Cybercriminal Group Targets Airline Networks in U.S. and Canada

By: D.D. Reese

A cybercriminal group has recently targeted computer networks within the aviation industry, affecting multiple airlines in the United States and Canada, according to statements from the FBI and cybersecurity experts assisting with the response.

While the breaches have not impacted airline flight operations or safety systems, the incidents have raised concerns among cybersecurity officials, particularly due to the group’s reputation for aggressive tactics. The group, known as “Scattered Spider,” has previously been linked to cyberattacks in other major sectors, including insurance and retail.

According to a public statement issued by the FBI on Friday, the group typically gains unauthorized access to corporate networks, exfiltrates sensitive data, and at times deploys ransomware for extortion purposes. The agency confirmed that it is actively coordinating with aviation stakeholders to manage the current situation and support affected organizations.

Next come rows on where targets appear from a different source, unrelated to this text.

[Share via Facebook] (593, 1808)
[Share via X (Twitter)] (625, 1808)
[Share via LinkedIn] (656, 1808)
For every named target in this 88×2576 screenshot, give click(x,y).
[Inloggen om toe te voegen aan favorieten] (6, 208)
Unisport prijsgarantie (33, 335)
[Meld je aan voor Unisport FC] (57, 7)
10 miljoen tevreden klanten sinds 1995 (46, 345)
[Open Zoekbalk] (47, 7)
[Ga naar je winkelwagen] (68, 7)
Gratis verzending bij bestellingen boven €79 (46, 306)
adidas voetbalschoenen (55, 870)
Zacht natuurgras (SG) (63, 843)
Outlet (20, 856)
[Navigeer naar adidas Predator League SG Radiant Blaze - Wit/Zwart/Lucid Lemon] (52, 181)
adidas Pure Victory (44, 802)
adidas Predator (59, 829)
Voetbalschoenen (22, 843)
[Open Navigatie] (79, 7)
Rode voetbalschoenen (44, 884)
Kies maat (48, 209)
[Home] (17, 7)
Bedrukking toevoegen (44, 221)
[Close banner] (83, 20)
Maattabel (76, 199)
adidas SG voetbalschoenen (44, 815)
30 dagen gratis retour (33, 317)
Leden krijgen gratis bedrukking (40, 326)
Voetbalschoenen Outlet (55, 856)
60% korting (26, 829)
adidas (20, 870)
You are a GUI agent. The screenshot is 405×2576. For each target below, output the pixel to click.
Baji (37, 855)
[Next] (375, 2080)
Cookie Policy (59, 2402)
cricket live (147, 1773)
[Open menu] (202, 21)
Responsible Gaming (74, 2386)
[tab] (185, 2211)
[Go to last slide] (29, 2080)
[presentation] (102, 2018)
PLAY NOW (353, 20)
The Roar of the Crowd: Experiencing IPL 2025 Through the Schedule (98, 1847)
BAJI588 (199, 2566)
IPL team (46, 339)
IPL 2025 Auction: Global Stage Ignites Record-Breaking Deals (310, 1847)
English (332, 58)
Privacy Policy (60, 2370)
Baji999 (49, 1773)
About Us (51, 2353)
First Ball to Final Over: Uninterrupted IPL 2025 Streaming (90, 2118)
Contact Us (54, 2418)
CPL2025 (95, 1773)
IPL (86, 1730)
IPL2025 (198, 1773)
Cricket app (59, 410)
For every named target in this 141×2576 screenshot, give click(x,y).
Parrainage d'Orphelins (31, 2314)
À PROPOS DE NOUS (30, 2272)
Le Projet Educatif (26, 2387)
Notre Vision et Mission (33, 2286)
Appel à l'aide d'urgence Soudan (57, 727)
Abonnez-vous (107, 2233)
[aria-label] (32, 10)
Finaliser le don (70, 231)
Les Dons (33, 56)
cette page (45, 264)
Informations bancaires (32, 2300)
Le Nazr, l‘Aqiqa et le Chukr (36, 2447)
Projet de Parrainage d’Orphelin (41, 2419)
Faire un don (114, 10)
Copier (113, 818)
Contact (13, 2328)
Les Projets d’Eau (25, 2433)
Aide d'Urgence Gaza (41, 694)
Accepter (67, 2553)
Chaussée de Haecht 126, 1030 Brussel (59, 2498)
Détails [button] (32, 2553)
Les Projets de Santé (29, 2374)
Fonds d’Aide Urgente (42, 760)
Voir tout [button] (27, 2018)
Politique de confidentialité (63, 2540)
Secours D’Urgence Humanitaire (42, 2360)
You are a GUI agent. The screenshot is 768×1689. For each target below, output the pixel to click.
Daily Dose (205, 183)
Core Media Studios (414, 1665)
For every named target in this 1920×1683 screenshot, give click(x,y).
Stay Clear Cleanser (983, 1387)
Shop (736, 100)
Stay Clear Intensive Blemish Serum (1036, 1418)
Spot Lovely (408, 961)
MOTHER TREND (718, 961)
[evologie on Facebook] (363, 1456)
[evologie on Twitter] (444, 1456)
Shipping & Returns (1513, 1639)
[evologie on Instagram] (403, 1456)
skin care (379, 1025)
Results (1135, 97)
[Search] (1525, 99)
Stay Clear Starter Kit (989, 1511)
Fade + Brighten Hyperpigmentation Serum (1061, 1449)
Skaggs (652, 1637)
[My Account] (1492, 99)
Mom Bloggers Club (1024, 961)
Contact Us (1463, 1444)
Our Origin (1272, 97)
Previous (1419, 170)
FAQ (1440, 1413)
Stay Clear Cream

Airlines including Hawaiian Airlines and Canada’s WestJet have acknowledged recent cybersecurity incidents but did not name any specific group. Both airlines reported that their core operations were not disrupted and that internal investigations are ongoing.

WestJet first reported a “cybersecurity incident” approximately two weeks ago, which affected access to specific services and software, including its mobile app. Hawaiian Airlines has also stated that they are continuing to assess the scope of the breach.

Experts note that the limited operational impact may be due to strong internal network segmentation and business continuity planning. “This likely reflects good network architecture and resiliency,” said Aakin Patel, a former chief information security officer at a major U.S. airport.

According to the Aviation Information Sharing and Analysis Center (Aviation ISAC), the threat landscape has broadened beyond airlines themselves to other parts of the aviation ecosystem, such as contractors and vendors. Jeffey Troy, the group’s president, emphasized that members remain alert to financially motivated attacks and broader cybersecurity risks tied to global events.

While the airline breaches are under review, the industry also dealt with unrelated technical issues on Friday, when an IT outage affected some passengers at American Airlines. There is no indication that the outage was linked to malicious activity.

Cybersecurity teams at major airlines are closely monitoring the situation, and several are working with external experts, including cybersecurity firm Mandiant, a Google subsidiary, to improve protections, particularly around customer service call centers. One of the techniques reportedly used by the attackers involves impersonating employees to gain access through support channels.

“Call centers are essential to airline support operations and may be vulnerable entry points,” Patel said.

Scattered Spider gained widespread attention in 2023 following high-profile breaches at MGM Resorts and Caesars Entertainment. The group is known to focus on specific industries for extended periods and has recently been linked to incidents involving companies in the insurance and retail sectors.

Mandiant Chief Technology Officer Charles Carmakal confirmed that the group’s approach has remained consistent over time and that several incidents within the airline and broader transportation sectors share characteristics with the group’s known tactics.

Industry response efforts are ongoing, and authorities continue to assess the full scope of the breaches. The FBI encourages organizations within the aviation sector to review their security protocols and report any suspicious activity.